Pochi sanno, ad esempio, che l’Agassizhorn (monte di oltre 3700m tra i cantoni di Berna e del Vallese) prende il nome dal brillante zoologo e glaciologo svizzero, nonché membro onorario del Club Alpino Svizzero, Jean Louis Rodolphe Agassiz, il quale era un sostenitore della poligenesi (teoria secondo la quale gli afroamericani e i bianchi appartenevano anatomicamente a specie diverse) e della schiavitù.
Nella città di San Gallo, invece, ci sono diverse rappresentazioni di Hermes, il messaggero greco degli dei, che nel sangallese è messo in scena come “dio del commercio”. Una di queste rappresentazioni la si può vedere presso l’edificio dell’attuale ristorante Tibits alla stazione centrale, che era la sede commerciale della “Eidgenössische Bank”. Accanto, due rilievi separati raffigurano “il commercio tra i popoli civilizzati” e “il commercio con i popoli indigeni”.
Cercando Berna sulla mappa “Memories of Racism” ci si imbatte nella triste storia di Karl Tellenbach, un maestro parrucchiere, che visse negli anni Venti del secolo scorso e che era spesso ridicolizzato a causa del suo labbro leporino e della sua parlata nasale. Si tolse la vita nel 1931 dopo che non le fu concessa in sposa, a causa del suo aspetto, l’amata Annemarie Geiser. Simbolo di esclusione e discriminazione, a Tellenbach la città di Berna ha rifiutato un monumento nel 2007.
Chi si trova presso la stazione centrale di Zurigo, poi, non può non vedere la statua dedicata al politico e imprenditore zurighese Alfred Escher, figura di rilievo all’interno della compagnia ferroviaria Schweizerische Nordostbahn (predecessore delle FFS), e coinvolto nella costruzione del Politecnico (ETH Zurigo), del Gottardo, così come l’attuale Credit Swiss e Swiss Life. Eppure, Alfred Escher fu anche una figura controversa, accusato di arricchimento attraverso la schiavitù, cosa già disapprovata all’epoca. Secondo il rapporto dell’Università di Zurigo, il coinvolgimento della famiglia Escher nella tratta degli schiavi nel corso di tre generazioni è andato “oltre ciò che era usuale all’epoca”.

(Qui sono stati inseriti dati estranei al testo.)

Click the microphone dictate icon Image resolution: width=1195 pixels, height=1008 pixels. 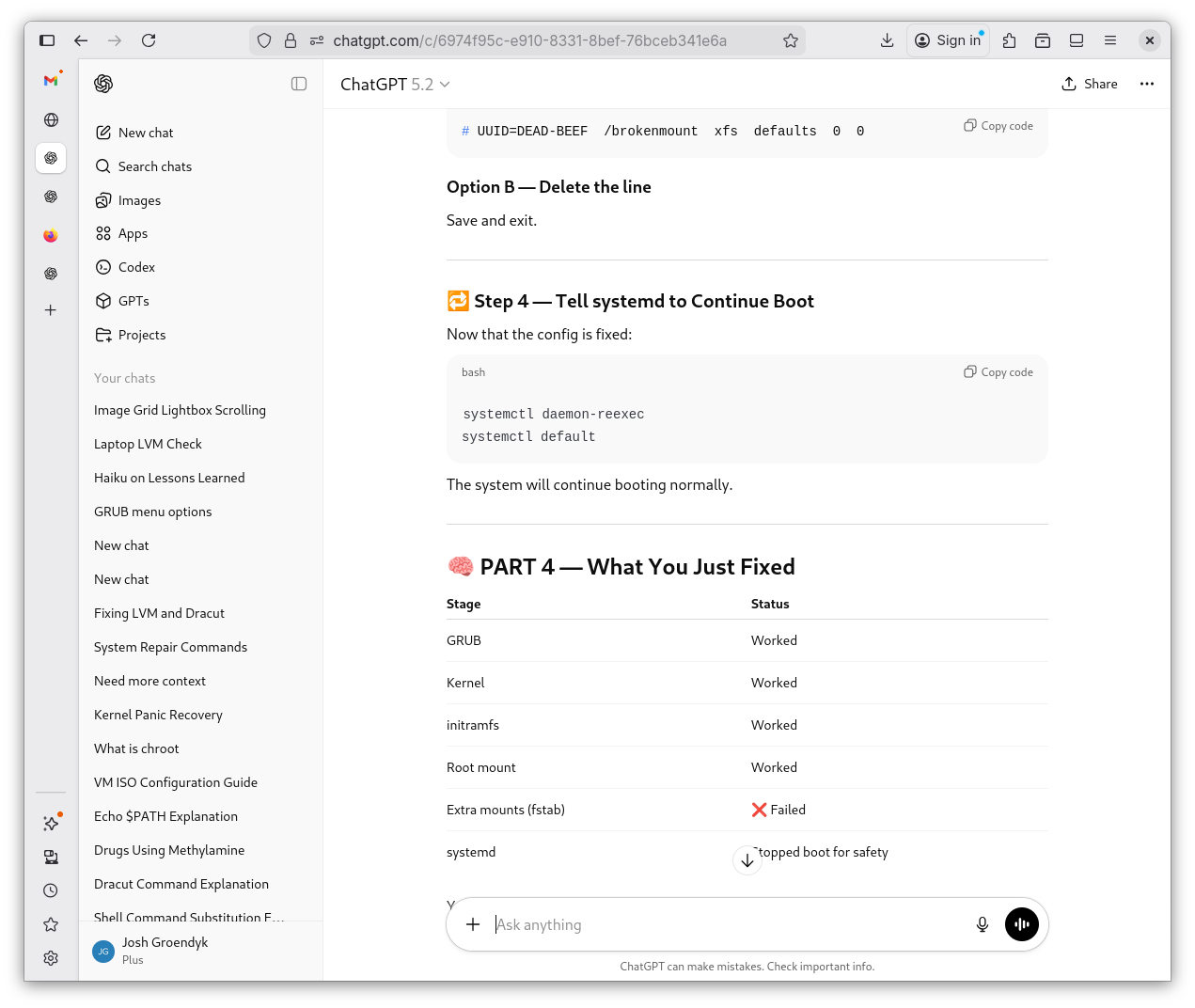tap(982, 924)
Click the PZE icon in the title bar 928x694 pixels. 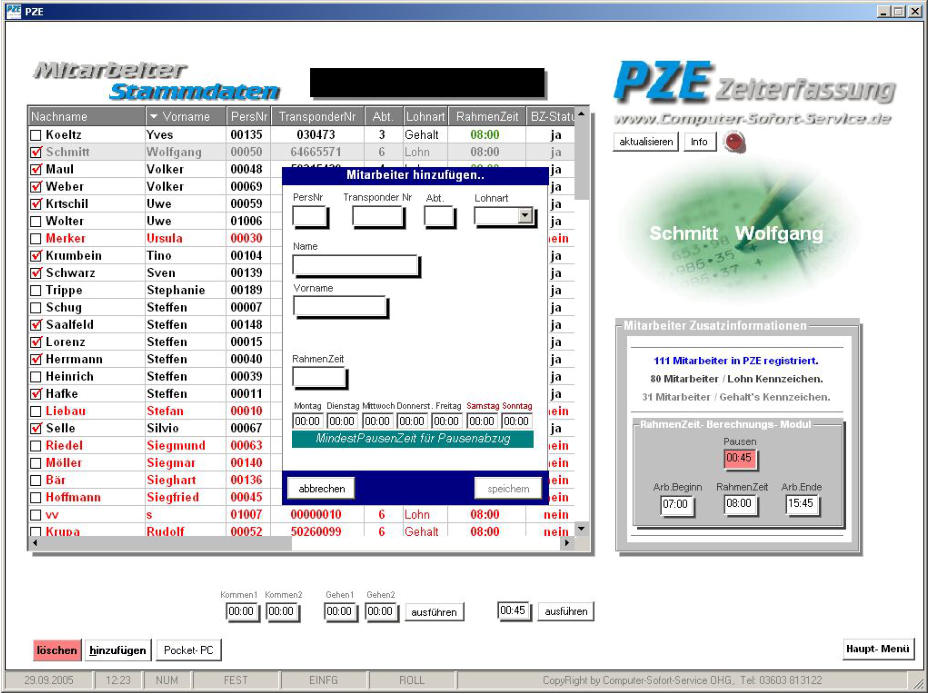[x=14, y=9]
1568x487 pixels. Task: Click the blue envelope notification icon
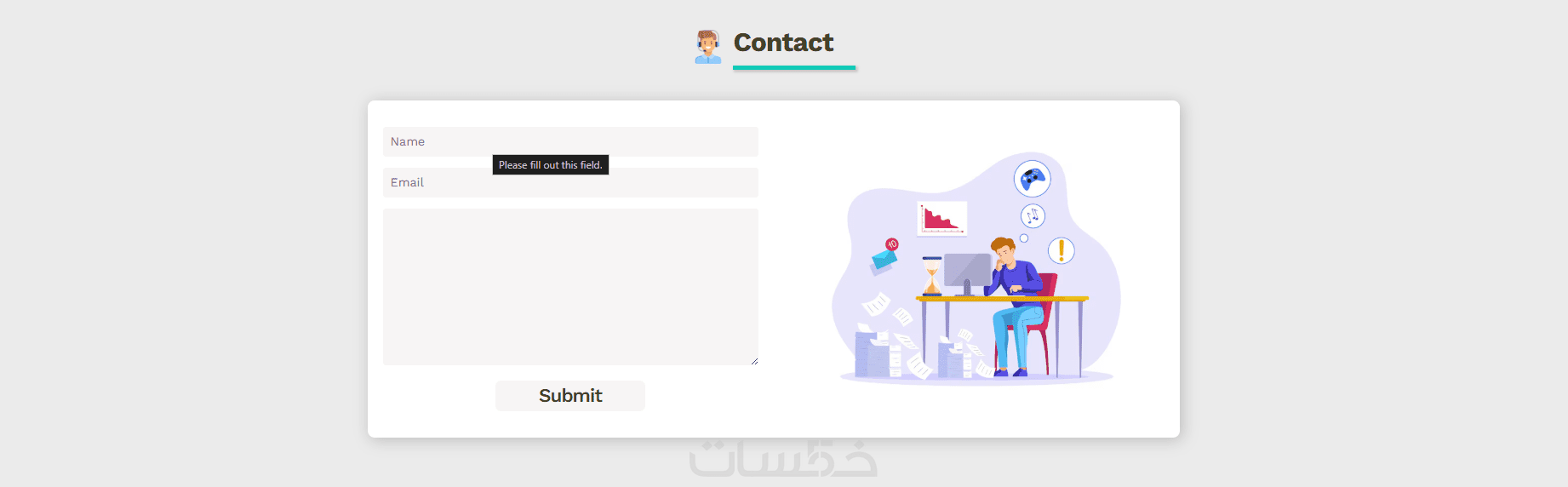[x=885, y=255]
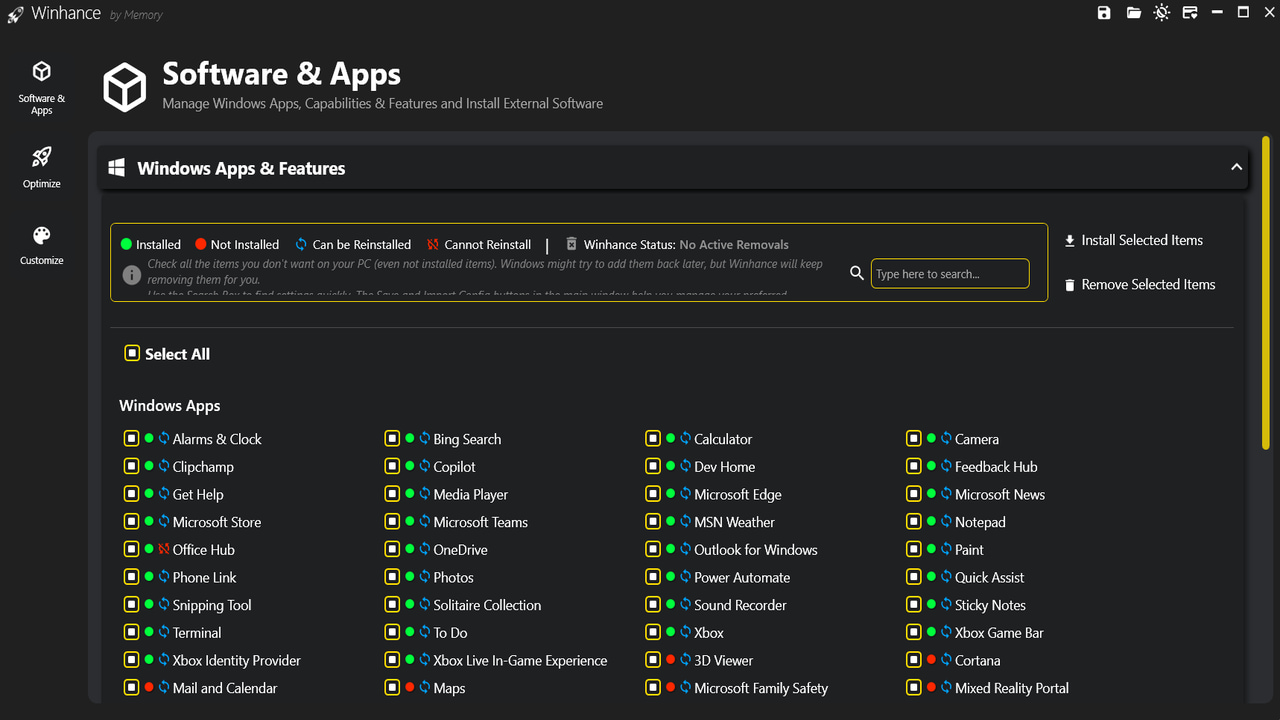Toggle the Select All checkbox
Screen dimensions: 1280x720
(x=132, y=353)

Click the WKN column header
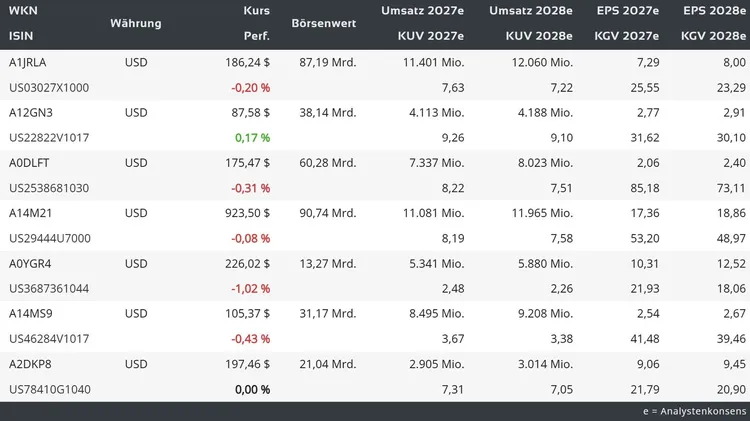[x=22, y=10]
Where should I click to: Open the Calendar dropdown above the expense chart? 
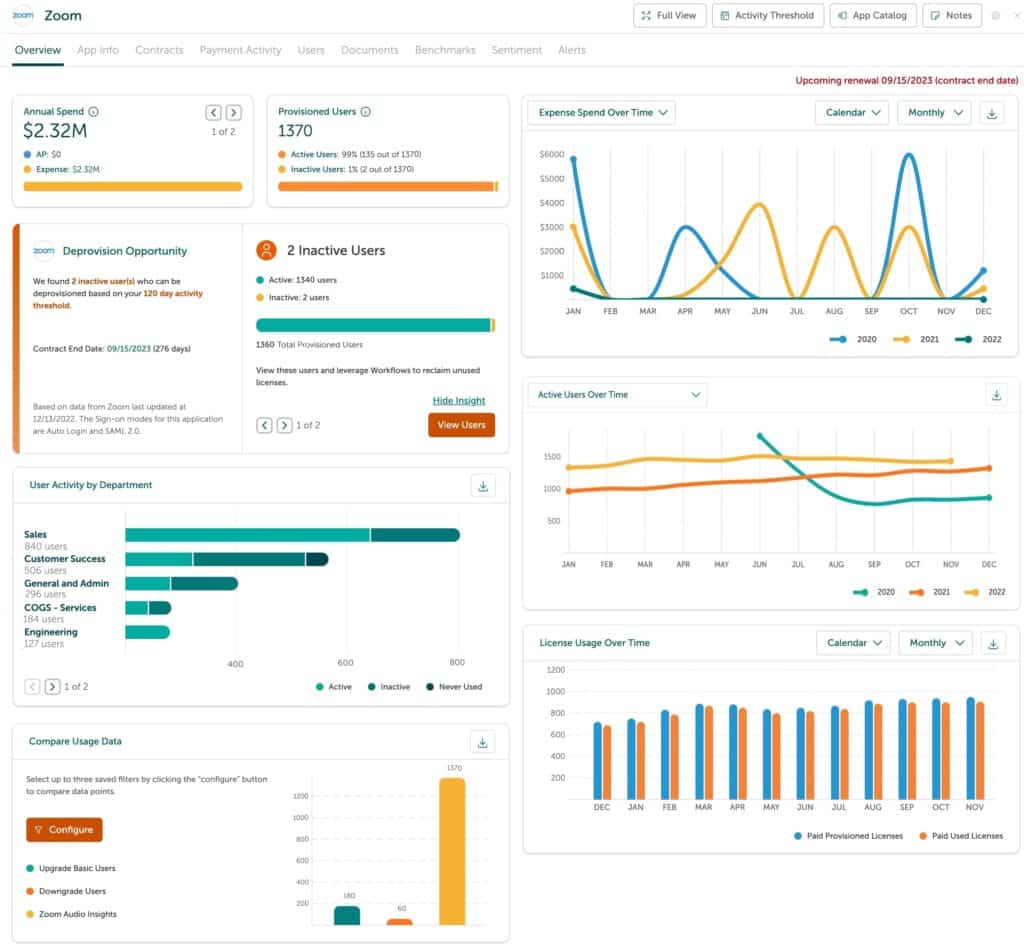point(851,113)
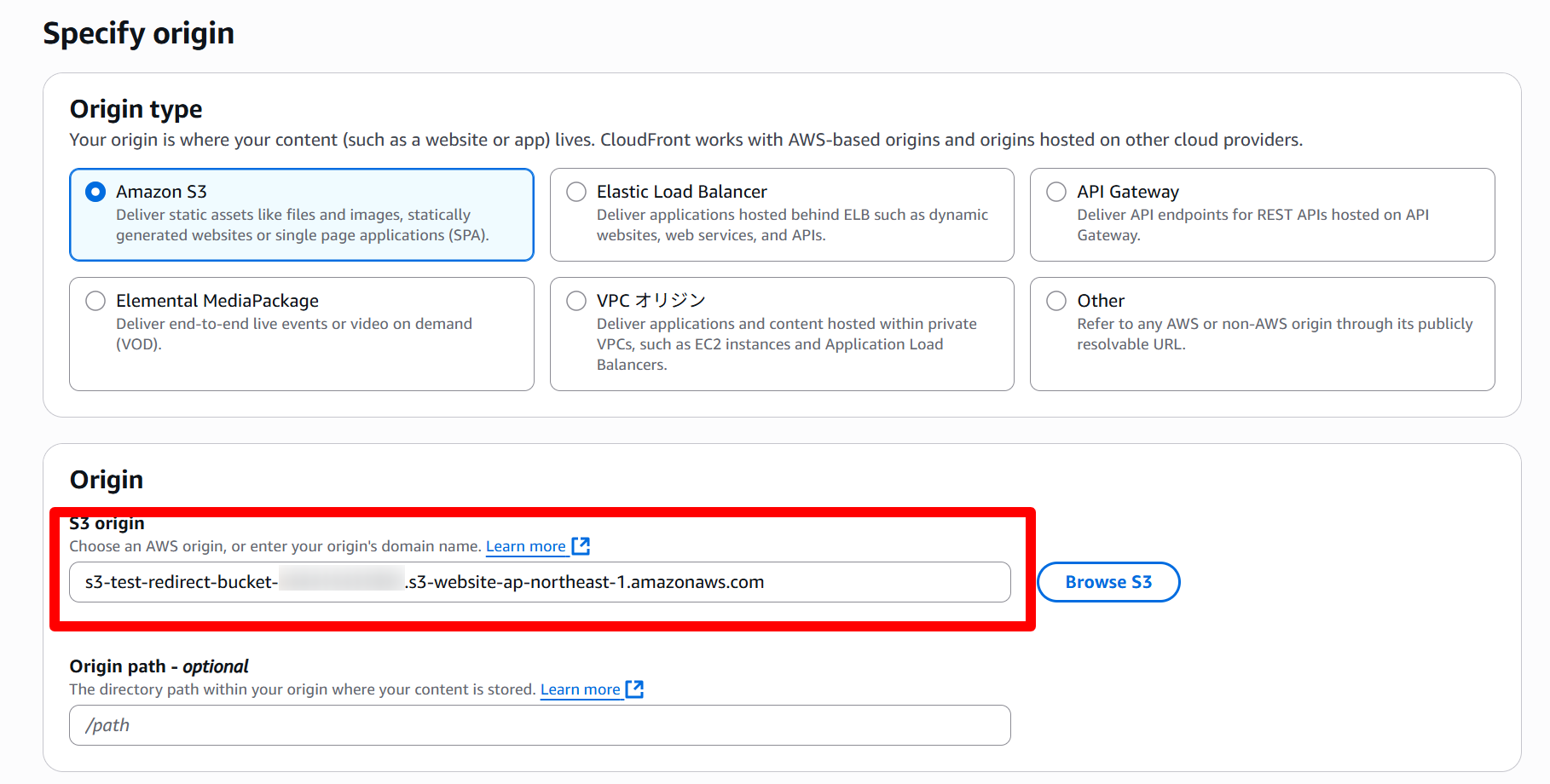Image resolution: width=1550 pixels, height=784 pixels.
Task: Click the Origin path - optional label
Action: click(159, 666)
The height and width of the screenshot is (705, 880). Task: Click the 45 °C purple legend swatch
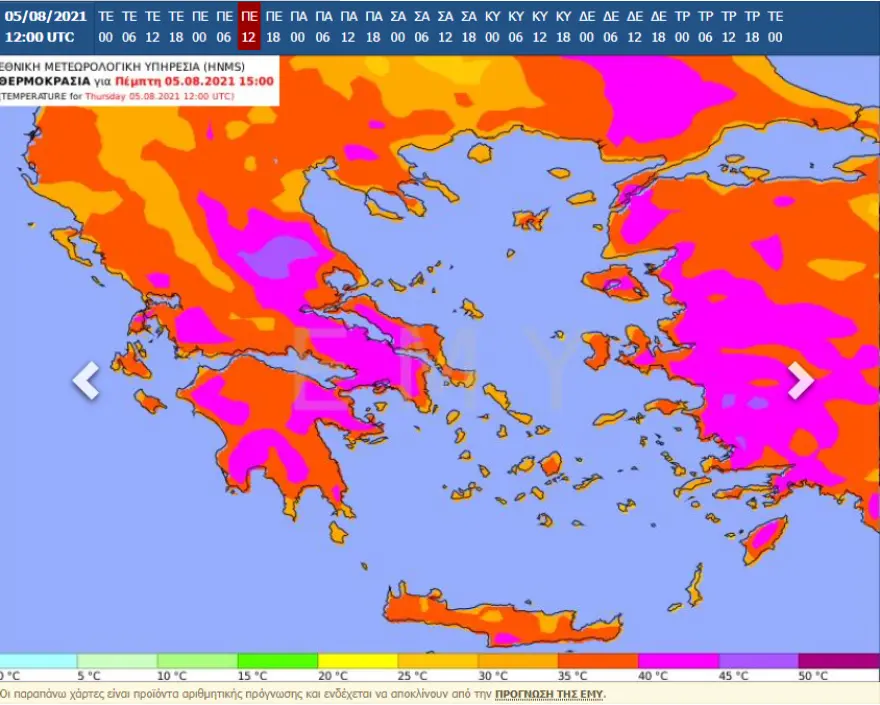pos(758,661)
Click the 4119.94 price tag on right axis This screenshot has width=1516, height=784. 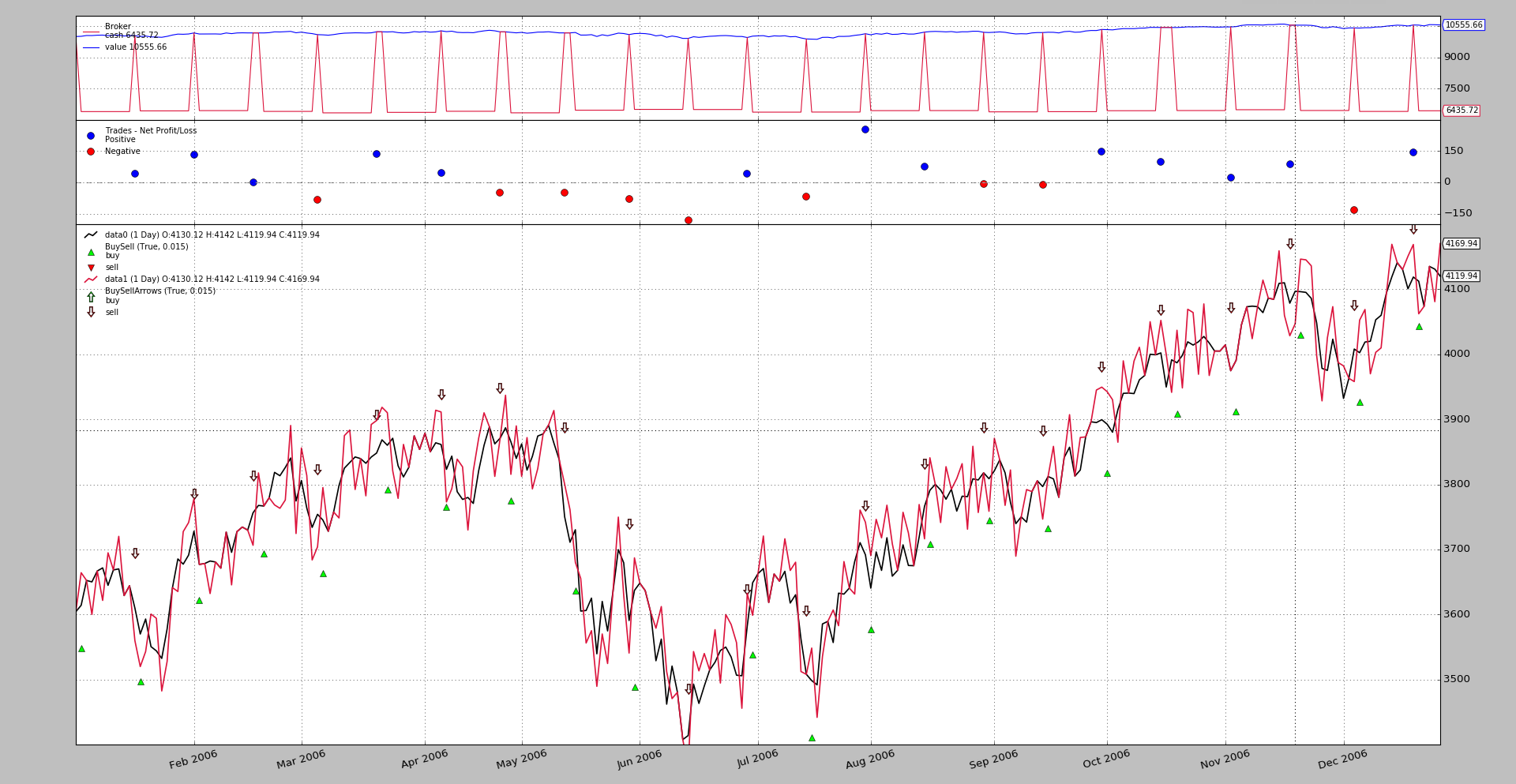tap(1461, 276)
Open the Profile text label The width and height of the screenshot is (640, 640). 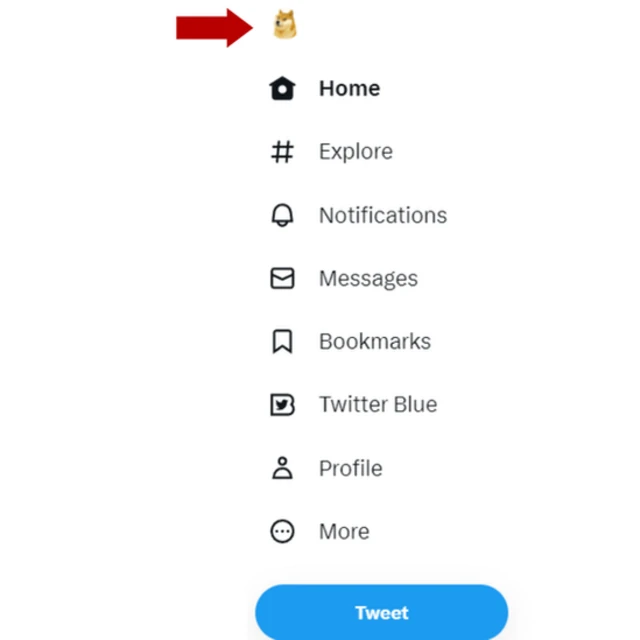click(x=350, y=468)
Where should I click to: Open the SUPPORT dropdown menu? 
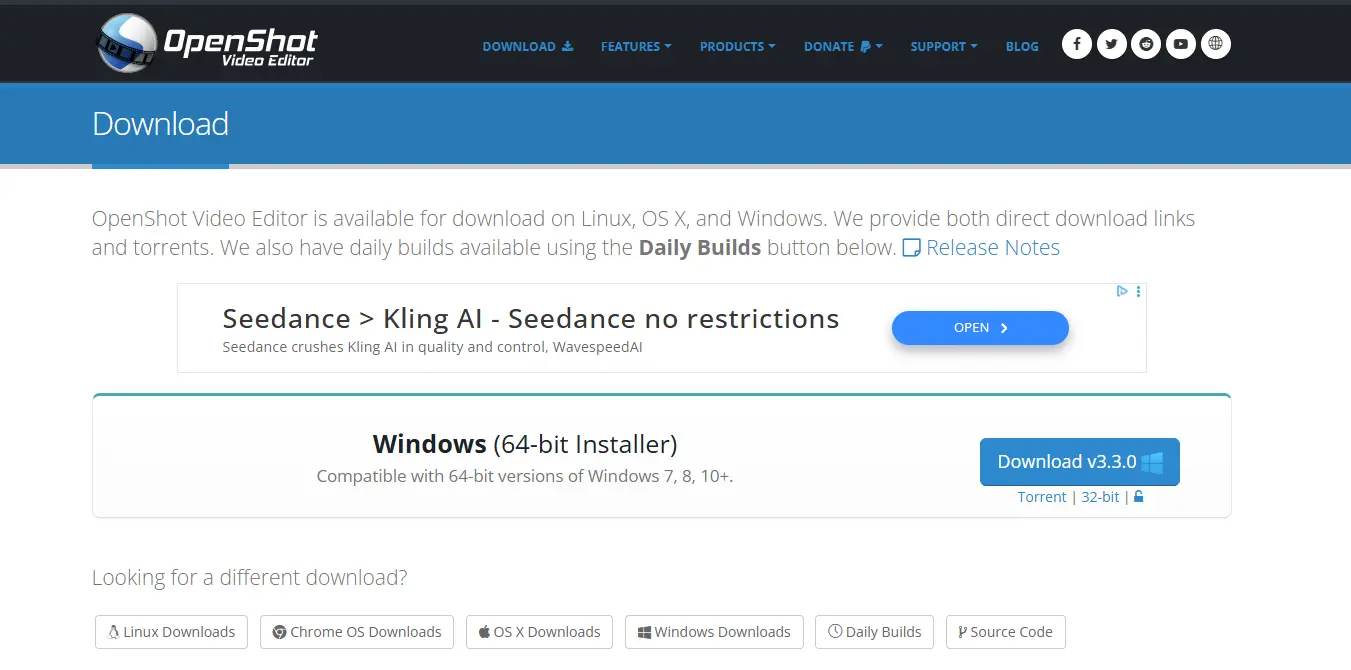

“Memories of Racism” è un bellissimo progetto, che raccoglie varie prospettive a partire dalle quali è possibile avviare una riflessione ampia e seria su quei meccanismi che ci portano a innalzare muri e divisioni. E’ un invito a guardarci “indietro” come collettività (il nostro passato) e “dentro” come individui (che vivono nel presente). Nella convinzione che mappare il nostro razzismo (consapevole o storico) sia un imprescindibile punto di partenza affinché discriminazioni e atteggiamenti razzisti attuali non rimangano qualche cosa che non ci riguarda.